● **Pixel coordinate grounding data**
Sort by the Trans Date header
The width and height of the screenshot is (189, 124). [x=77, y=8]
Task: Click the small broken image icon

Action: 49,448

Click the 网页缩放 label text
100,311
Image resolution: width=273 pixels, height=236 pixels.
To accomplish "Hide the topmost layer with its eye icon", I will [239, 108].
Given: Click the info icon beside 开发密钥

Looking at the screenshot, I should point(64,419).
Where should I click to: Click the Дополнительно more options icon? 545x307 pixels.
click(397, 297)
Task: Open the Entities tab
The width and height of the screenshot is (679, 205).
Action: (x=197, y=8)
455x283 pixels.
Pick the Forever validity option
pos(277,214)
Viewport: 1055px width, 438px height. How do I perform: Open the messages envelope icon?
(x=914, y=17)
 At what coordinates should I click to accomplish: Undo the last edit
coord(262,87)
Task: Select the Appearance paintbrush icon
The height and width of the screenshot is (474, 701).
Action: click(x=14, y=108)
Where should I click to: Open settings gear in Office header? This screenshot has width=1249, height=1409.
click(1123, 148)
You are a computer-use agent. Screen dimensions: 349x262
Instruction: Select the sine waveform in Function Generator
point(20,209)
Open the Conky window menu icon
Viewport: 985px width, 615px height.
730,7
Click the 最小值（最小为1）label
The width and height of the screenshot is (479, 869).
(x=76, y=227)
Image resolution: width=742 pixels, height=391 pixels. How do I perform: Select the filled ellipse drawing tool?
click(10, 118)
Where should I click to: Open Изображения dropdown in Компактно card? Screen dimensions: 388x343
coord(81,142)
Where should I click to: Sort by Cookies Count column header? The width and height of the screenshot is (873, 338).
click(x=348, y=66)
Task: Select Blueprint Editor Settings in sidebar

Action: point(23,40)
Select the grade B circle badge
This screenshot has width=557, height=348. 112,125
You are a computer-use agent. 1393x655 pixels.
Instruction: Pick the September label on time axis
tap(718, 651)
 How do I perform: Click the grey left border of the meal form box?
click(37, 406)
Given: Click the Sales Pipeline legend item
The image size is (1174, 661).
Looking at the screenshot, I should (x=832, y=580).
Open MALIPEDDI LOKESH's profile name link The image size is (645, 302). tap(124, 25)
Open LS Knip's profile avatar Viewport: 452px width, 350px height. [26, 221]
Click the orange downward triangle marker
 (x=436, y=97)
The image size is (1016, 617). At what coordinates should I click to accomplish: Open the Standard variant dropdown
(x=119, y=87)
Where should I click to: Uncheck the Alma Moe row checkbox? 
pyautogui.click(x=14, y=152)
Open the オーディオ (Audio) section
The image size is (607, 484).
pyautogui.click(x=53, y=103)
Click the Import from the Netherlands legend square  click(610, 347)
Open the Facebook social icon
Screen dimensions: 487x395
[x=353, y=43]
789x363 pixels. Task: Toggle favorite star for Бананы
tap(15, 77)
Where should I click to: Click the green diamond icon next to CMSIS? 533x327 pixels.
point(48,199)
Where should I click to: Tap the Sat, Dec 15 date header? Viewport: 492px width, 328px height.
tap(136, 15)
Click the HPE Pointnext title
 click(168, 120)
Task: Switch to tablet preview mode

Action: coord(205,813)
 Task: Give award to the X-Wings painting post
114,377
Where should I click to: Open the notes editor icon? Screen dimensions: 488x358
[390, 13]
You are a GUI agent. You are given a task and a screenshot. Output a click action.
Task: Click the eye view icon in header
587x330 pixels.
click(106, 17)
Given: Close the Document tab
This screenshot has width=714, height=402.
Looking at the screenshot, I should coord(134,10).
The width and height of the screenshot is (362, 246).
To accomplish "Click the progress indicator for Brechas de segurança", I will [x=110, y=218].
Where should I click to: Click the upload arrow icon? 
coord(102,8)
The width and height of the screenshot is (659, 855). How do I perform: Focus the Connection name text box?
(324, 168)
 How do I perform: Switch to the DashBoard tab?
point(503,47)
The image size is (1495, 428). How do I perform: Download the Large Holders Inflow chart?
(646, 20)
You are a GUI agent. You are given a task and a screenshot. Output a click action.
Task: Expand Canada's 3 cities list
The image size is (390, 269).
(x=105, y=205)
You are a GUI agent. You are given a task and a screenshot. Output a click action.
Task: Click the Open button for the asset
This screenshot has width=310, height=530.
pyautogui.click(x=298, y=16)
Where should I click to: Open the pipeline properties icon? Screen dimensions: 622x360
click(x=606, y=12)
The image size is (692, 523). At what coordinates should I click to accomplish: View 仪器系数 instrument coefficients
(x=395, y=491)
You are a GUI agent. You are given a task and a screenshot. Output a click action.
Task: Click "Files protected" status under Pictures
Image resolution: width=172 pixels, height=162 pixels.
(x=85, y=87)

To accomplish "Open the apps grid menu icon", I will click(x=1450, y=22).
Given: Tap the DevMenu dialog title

● **WHAT THE TASK ASKS**
Copy each line from the data that features the string "computer".

● **WRITTEN ANSWER**
You are a computer-use agent. Screen dimensions: 349x262
You are a computer-use agent. 1393x655 pixels.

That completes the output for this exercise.